The image shows David Brancaccio on the left and host Bradley George on the right talking on stage during a live interview at the Palladium in downtown St. Peterburg.
WUSF Public Media
David Brancaccio and Florida Matters Host Bradley George talked about a range of topics such as coronavirus and its possible impact on the American economy.

Just days before officials began shutting down large gatherings to slow the spread of COVID 19, David Brancaccio, host of the Marketplace Morning Report, visited downtown St. Petersburg for a live event.

He joined Florida Matters Host Bradley George at the Palladium as part of the Aresty Speaker Series, and touched on a wide variety of topics from the effect coronavirus was having on the global economy, as well as Brancaccio's ongoing Econ Extra Credit project, in which he is reading a chapter a week from an open source economics textbook.

"Where in the world do I have time to read this 1,200-page textbook?" Brancaccio said of the premise he first recommended to his public radio audience just after the new year.

"I originally was going to read it throughout the year. Twelve chapters is going to be 12 months. That was my pitch to Marketplace. My colleagues said 'No, you need to do it more intensely because people's...attention may wane so do it a chapter a week.'"

He realized it was doable once he made the time to read.

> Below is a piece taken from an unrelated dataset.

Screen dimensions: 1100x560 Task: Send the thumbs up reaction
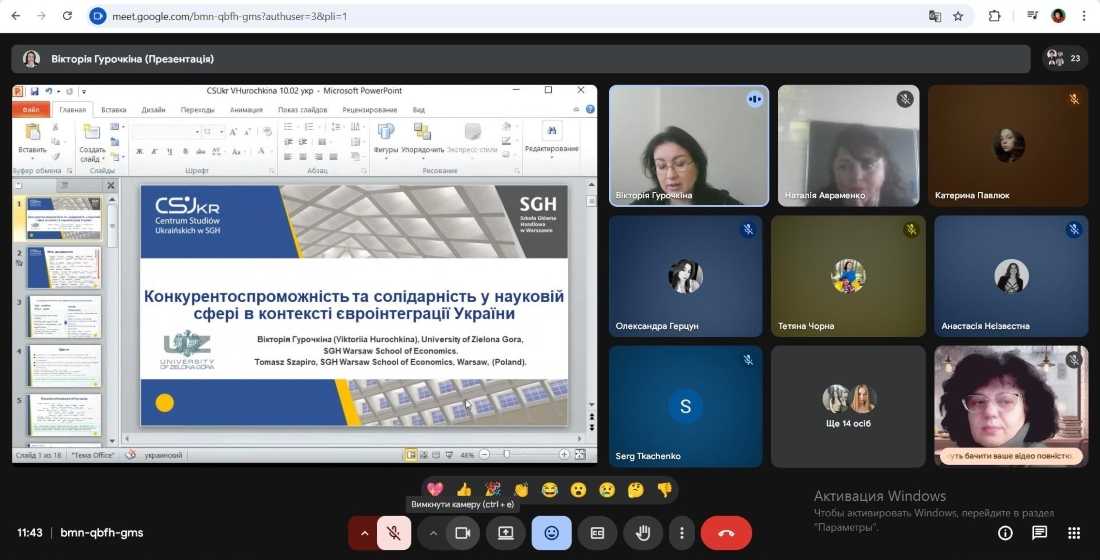(464, 489)
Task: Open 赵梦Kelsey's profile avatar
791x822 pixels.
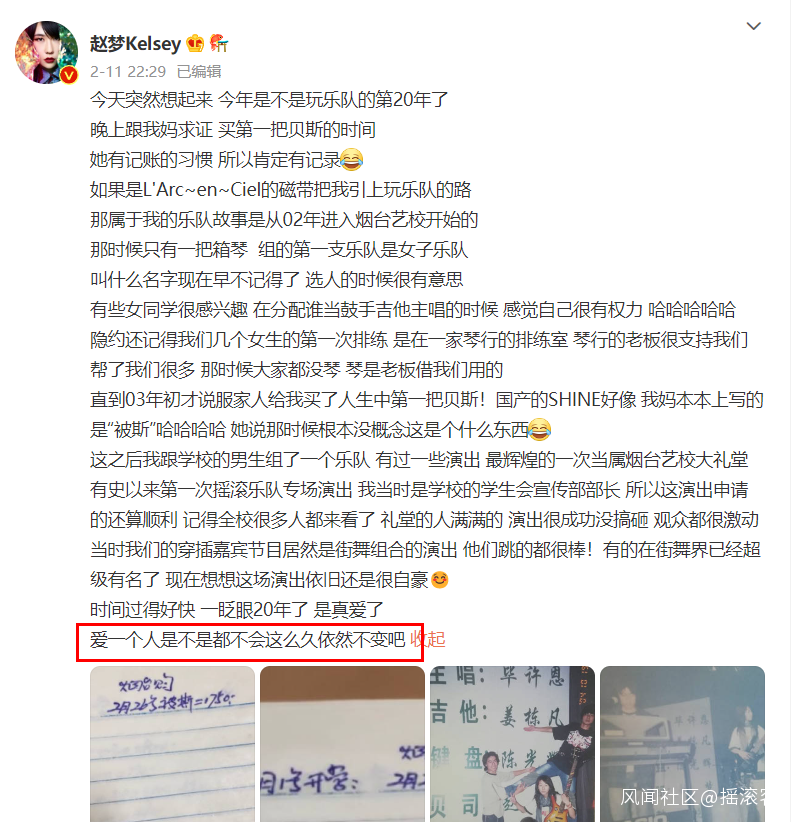Action: click(47, 52)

"All you do is take your time out of your social media dawdling," he said. "You just stop scrolling with a little bit of drool coming out of the side of my mouth...And I have the 35 minutes a day that I need to read this. That's a lesson to us all."

Brancaccio, a longtime public media journalist, has been with Marketplace since it was created in 1989 by American Public Media. As host of the Marketplace Morning Report, he’s heard every weekday morning on WUSF 89.7.

Here are some more highlights from the conversation that took place in mid-March:

On coronavirus:

“It's profoundly changing consumer behavior. And we don't have unfortunately, an easy model of from the past to drawn to guide us about how does this ultimately play out? How long does it go?”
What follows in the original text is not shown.